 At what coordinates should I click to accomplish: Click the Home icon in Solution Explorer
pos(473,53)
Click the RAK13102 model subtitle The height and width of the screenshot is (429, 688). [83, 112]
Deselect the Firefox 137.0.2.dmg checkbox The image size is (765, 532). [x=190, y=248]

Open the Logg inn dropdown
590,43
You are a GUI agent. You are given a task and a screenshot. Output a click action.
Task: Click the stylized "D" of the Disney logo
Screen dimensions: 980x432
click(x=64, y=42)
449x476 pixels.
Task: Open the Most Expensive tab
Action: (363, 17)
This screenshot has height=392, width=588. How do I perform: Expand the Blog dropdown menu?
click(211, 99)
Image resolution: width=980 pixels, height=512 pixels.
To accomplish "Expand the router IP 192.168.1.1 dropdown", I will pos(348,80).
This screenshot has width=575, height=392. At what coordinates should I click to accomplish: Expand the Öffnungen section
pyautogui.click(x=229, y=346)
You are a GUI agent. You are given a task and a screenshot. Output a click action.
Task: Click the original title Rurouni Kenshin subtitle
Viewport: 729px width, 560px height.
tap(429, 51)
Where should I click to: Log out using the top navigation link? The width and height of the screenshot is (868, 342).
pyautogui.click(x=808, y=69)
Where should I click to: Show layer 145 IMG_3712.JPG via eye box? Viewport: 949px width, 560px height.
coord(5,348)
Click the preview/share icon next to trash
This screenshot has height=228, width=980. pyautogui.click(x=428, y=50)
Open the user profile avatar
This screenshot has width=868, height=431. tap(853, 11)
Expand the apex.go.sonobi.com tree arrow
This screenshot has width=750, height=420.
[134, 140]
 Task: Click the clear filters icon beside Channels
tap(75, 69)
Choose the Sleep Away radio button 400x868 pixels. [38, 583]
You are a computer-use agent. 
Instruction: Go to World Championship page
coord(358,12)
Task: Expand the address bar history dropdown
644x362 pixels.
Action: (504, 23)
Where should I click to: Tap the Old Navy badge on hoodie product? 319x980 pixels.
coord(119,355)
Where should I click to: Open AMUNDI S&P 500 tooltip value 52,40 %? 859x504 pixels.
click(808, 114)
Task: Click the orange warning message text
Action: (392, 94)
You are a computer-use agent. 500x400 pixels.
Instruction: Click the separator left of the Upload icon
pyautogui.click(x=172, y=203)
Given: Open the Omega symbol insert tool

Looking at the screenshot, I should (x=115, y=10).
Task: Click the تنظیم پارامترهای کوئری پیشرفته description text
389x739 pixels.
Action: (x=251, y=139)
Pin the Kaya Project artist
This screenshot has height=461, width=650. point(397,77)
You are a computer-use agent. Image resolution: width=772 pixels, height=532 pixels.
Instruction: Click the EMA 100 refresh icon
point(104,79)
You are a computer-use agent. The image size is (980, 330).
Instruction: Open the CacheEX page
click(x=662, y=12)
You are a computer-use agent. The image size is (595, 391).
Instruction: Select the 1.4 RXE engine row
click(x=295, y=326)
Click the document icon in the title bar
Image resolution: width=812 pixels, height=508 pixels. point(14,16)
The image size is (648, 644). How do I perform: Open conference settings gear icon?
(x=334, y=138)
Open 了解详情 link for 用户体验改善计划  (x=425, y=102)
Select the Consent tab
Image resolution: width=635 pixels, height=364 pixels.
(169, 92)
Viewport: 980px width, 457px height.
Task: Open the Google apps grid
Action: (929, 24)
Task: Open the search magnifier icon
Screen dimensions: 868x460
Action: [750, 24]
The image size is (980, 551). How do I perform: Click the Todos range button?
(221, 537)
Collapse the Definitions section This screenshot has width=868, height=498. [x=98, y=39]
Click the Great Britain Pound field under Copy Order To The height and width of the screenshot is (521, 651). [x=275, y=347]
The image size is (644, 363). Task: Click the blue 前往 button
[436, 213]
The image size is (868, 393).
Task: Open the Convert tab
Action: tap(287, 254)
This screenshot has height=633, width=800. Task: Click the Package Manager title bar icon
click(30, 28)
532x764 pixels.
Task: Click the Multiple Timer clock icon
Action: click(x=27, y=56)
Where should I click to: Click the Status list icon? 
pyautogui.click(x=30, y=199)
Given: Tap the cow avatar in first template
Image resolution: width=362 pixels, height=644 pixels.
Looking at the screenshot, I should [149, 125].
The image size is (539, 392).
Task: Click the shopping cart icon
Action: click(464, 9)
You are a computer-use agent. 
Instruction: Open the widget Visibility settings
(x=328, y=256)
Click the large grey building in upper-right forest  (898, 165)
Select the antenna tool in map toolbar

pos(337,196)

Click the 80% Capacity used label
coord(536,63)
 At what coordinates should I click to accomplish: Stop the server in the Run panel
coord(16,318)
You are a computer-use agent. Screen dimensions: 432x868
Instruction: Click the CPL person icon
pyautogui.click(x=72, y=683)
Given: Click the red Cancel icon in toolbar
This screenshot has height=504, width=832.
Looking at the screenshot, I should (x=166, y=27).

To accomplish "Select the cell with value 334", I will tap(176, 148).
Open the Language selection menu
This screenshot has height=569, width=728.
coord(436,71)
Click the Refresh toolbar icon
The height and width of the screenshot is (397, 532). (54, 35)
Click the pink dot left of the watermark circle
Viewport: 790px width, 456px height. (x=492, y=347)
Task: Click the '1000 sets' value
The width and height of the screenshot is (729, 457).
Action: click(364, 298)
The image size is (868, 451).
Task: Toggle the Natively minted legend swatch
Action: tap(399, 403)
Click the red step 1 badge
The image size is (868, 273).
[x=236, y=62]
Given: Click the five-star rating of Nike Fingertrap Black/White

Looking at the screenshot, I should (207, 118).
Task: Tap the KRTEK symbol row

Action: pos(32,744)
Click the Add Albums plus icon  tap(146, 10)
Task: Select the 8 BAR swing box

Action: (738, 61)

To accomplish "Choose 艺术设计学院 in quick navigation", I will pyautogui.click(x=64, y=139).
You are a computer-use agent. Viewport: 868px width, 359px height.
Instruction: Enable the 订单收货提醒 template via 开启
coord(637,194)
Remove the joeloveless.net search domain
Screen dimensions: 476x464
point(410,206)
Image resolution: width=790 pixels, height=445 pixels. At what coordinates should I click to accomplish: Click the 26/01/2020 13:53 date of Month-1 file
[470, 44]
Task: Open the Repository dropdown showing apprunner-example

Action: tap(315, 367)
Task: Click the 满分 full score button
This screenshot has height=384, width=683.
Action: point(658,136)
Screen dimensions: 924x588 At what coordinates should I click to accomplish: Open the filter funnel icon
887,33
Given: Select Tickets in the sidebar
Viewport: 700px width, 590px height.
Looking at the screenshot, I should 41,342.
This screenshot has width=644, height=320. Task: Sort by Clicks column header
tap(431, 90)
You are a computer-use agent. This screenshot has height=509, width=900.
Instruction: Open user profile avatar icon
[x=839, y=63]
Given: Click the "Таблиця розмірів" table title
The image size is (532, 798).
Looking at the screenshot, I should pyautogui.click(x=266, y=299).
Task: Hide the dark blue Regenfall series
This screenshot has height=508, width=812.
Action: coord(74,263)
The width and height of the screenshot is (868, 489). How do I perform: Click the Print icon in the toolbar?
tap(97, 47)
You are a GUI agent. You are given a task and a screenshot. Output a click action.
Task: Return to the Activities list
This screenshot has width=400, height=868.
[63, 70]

----

**PROBLEM DESCRIPTION:** Everything in the material above from the line that has "The image size is (868, 273)." through the line that has "Task: Click the 满分 full score button" must be duplicated exactly, with no other lines given.

**ANSWER FOR THIS EXERCISE:**
The image size is (868, 273).
[x=236, y=62]
Given: Click the five-star rating of Nike Fingertrap Black/White

Looking at the screenshot, I should (207, 118).
Task: Tap the KRTEK symbol row

Action: pos(32,744)
Click the Add Albums plus icon  tap(146, 10)
Task: Select the 8 BAR swing box

Action: (738, 61)

To accomplish "Choose 艺术设计学院 in quick navigation", I will pyautogui.click(x=64, y=139).
You are a computer-use agent. Viewport: 868px width, 359px height.
Instruction: Enable the 订单收货提醒 template via 开启
coord(637,194)
Remove the joeloveless.net search domain
Screen dimensions: 476x464
point(410,206)
Image resolution: width=790 pixels, height=445 pixels. At what coordinates should I click to accomplish: Click the 26/01/2020 13:53 date of Month-1 file
[470, 44]
Task: Open the Repository dropdown showing apprunner-example

Action: tap(315, 367)
Task: Click the 满分 full score button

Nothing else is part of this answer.